If you like the father, you’ll probably appreciate the fun that Frank’s little boy, Dweezil, brings to his stage performance in Zappa Plays Zappa.

It is a rainy Saturday night, the lines are long; the wait is cold, but the foreshadowing winds of changing tempo are strong; they blow us upstairs into the Commodore Ballroom and as we fill the house to receive a musical revelation, there is soon no room for anybody on the massive dance floor in front of the stage to do anything more than a shimmy-shuffle-down. The difference between Little Willy and little Dweezil , though, is that Frank’s boy really does know when and how to go home, and he brings this sell-out crowd with him on his way there again and again.

‘Brilliant but crude’ is one way to describe the lyrics of Frank Zappa, and vocalist Ben Thomas does a pretty fine job of bringing all that dynamo hum to life in this son of a blazing gun of a show. There’s no doubting Thomas has an edge and a sizzle to his style, and none ought dare emulate the cover boy of Joe’s Garage without plenty more than a dash of pizzazz, but vocals are only a small part of this night’s performance.

Dweezil’s electric guitar is the big thing most die-hard-core fans have come out tonight to see, and as his blazing fingers alight for flash upon flash upon flash of brilliant spontaneous combustion, he makes his instrument speak with an abandoned almost reckless precision throughout the amplified room, directly into the rapt souls gathered at his audible altar of artistry.
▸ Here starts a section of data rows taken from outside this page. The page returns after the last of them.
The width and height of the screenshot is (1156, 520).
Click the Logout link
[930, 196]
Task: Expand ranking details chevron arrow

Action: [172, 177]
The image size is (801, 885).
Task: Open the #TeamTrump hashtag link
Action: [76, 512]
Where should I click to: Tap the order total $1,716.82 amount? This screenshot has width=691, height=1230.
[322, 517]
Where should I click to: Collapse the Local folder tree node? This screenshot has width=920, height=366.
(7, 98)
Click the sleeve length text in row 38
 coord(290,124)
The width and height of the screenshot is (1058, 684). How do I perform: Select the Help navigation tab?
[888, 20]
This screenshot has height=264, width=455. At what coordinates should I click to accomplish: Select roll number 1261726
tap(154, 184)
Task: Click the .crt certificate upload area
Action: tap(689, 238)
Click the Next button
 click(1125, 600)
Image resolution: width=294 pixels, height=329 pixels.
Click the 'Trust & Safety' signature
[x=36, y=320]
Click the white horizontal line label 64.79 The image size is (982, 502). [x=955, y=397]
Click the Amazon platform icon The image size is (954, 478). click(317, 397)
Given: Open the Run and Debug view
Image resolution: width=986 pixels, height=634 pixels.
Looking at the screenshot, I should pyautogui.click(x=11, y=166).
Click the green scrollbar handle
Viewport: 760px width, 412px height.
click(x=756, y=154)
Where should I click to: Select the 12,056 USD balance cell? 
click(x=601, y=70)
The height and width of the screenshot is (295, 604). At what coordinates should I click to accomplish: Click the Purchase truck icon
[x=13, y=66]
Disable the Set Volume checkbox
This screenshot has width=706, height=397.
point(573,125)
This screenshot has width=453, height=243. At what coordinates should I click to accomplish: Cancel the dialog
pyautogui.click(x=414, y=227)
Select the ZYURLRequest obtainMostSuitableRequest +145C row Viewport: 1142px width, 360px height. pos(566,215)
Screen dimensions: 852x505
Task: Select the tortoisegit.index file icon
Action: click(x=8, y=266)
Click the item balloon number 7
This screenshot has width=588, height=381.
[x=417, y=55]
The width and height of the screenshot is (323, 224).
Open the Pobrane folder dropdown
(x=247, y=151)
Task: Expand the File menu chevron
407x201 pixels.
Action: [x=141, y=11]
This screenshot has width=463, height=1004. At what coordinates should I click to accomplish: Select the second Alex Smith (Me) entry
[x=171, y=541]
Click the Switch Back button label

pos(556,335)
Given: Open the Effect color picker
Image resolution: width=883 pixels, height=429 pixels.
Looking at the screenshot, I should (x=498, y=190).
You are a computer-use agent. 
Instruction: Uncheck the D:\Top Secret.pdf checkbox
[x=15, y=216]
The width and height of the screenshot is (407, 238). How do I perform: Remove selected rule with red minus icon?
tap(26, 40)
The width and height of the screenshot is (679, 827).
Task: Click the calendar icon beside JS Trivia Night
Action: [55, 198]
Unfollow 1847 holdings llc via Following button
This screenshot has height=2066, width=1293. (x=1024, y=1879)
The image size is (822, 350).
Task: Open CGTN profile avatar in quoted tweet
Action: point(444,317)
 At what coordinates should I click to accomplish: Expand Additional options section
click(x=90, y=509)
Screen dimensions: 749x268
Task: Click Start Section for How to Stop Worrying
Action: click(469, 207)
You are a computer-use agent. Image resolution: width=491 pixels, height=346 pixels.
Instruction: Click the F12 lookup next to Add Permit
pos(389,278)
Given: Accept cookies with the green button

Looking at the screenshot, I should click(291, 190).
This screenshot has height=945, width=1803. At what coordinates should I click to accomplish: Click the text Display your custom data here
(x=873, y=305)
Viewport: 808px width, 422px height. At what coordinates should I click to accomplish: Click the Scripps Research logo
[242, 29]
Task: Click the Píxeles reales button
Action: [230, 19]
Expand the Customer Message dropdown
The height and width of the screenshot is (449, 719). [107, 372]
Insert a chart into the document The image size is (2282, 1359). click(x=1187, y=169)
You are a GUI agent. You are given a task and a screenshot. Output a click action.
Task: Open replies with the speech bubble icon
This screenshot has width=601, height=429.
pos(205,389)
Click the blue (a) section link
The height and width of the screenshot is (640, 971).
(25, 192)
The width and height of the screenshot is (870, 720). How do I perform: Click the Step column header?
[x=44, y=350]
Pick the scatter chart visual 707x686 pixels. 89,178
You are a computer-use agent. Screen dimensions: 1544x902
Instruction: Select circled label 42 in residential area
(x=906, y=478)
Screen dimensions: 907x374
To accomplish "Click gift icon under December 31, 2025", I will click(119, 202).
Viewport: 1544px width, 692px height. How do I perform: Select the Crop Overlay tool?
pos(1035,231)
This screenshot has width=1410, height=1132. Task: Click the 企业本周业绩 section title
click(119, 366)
Just when it seems at times that the man is shredding on cue, he accelerates to accentuate a riff in an intensified arpeggio, or explodes the myth of predictability with an intriguing series of inversions. This is what ears are for.

Every now and then a smoking hot backup band comes along to make a decent guitar player like Frank’s son look even better than the son of a guitar legend ought to look. Joe Travers kicks more than a pedal on drums and his solo work is as astounding as the phenomenal work of Pete Griffin on bass, Chris Norton on Keyboards, and Scheila Gonzalez on saxophone. Together they rocked the house.